▸ **Request**
Copy out each of the following items word for word, changing nothing.

▸ **Working data**

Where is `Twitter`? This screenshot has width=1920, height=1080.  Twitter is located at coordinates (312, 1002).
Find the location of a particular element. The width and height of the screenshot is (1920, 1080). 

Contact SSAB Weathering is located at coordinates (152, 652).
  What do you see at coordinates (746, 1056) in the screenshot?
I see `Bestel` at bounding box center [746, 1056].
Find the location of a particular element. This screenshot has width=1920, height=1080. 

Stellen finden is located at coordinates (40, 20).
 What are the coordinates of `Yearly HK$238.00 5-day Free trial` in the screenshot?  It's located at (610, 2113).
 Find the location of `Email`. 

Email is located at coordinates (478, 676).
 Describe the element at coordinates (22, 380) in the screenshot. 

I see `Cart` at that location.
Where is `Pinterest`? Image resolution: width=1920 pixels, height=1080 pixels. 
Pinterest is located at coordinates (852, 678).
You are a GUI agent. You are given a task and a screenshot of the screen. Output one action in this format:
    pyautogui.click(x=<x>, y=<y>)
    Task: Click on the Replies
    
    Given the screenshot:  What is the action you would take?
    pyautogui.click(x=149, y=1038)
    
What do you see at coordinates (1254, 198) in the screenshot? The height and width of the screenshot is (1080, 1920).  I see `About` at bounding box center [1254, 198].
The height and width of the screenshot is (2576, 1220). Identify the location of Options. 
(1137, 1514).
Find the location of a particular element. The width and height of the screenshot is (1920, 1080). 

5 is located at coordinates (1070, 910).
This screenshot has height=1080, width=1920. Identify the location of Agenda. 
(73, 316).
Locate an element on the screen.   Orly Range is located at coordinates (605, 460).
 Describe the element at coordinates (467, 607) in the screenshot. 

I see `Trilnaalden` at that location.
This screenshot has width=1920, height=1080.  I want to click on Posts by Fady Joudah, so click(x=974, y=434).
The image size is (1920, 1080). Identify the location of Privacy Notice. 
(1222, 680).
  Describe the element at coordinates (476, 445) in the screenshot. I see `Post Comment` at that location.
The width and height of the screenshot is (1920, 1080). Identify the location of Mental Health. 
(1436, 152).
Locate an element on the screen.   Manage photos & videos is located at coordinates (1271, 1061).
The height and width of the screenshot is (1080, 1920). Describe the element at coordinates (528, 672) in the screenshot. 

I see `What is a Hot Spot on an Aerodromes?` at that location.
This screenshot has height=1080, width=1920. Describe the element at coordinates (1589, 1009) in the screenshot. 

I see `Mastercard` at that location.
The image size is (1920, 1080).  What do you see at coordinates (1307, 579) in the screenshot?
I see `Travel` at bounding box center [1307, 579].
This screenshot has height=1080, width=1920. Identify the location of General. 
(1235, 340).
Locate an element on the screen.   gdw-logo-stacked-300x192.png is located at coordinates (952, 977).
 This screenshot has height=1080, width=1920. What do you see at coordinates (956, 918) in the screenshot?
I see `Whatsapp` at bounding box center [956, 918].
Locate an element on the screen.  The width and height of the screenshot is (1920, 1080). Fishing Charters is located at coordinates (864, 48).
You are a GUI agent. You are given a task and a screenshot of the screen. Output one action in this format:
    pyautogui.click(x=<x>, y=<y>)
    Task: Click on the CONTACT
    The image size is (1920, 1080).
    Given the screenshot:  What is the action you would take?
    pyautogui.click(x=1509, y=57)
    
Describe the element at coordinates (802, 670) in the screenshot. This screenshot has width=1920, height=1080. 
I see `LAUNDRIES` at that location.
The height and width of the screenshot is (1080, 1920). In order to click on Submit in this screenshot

▸ **Exercise response**
Where is `Twitter`? This screenshot has width=1920, height=1080.  Twitter is located at coordinates (312, 1002).
Find the location of a particular element. The width and height of the screenshot is (1920, 1080). 

Contact SSAB Weathering is located at coordinates (152, 652).
  What do you see at coordinates (746, 1056) in the screenshot?
I see `Bestel` at bounding box center [746, 1056].
Find the location of a particular element. This screenshot has width=1920, height=1080. 

Stellen finden is located at coordinates (40, 20).
 What are the coordinates of `Yearly HK$238.00 5-day Free trial` in the screenshot?  It's located at (610, 2113).
 Find the location of `Email`. 

Email is located at coordinates (478, 676).
 Describe the element at coordinates (22, 380) in the screenshot. 

I see `Cart` at that location.
Where is `Pinterest`? Image resolution: width=1920 pixels, height=1080 pixels. 
Pinterest is located at coordinates (852, 678).
You are a GUI agent. You are given a task and a screenshot of the screen. Output one action in this format:
    pyautogui.click(x=<x>, y=<y>)
    Task: Click on the Replies
    
    Given the screenshot:  What is the action you would take?
    pyautogui.click(x=149, y=1038)
    
What do you see at coordinates (1254, 198) in the screenshot? The height and width of the screenshot is (1080, 1920).  I see `About` at bounding box center [1254, 198].
The height and width of the screenshot is (2576, 1220). Identify the location of Options. 
(1137, 1514).
Find the location of a particular element. The width and height of the screenshot is (1920, 1080). 

5 is located at coordinates (1070, 910).
This screenshot has height=1080, width=1920. Identify the location of Agenda. 
(73, 316).
Locate an element on the screen.   Orly Range is located at coordinates (605, 460).
 Describe the element at coordinates (467, 607) in the screenshot. 

I see `Trilnaalden` at that location.
This screenshot has width=1920, height=1080.  I want to click on Posts by Fady Joudah, so click(x=974, y=434).
The image size is (1920, 1080). Identify the location of Privacy Notice. 
(1222, 680).
  Describe the element at coordinates (476, 445) in the screenshot. I see `Post Comment` at that location.
The width and height of the screenshot is (1920, 1080). Identify the location of Mental Health. 
(1436, 152).
Locate an element on the screen.   Manage photos & videos is located at coordinates (1271, 1061).
The height and width of the screenshot is (1080, 1920). Describe the element at coordinates (528, 672) in the screenshot. 

I see `What is a Hot Spot on an Aerodromes?` at that location.
This screenshot has height=1080, width=1920. Describe the element at coordinates (1589, 1009) in the screenshot. 

I see `Mastercard` at that location.
The image size is (1920, 1080).  What do you see at coordinates (1307, 579) in the screenshot?
I see `Travel` at bounding box center [1307, 579].
This screenshot has height=1080, width=1920. Identify the location of General. 
(1235, 340).
Locate an element on the screen.   gdw-logo-stacked-300x192.png is located at coordinates (952, 977).
 This screenshot has height=1080, width=1920. What do you see at coordinates (956, 918) in the screenshot?
I see `Whatsapp` at bounding box center [956, 918].
Locate an element on the screen.  The width and height of the screenshot is (1920, 1080). Fishing Charters is located at coordinates (864, 48).
You are a GUI agent. You are given a task and a screenshot of the screen. Output one action in this format:
    pyautogui.click(x=<x>, y=<y>)
    Task: Click on the CONTACT
    The image size is (1920, 1080).
    Given the screenshot:  What is the action you would take?
    pyautogui.click(x=1509, y=57)
    
Describe the element at coordinates (802, 670) in the screenshot. This screenshot has width=1920, height=1080. 
I see `LAUNDRIES` at that location.
The height and width of the screenshot is (1080, 1920). In order to click on Submit in this screenshot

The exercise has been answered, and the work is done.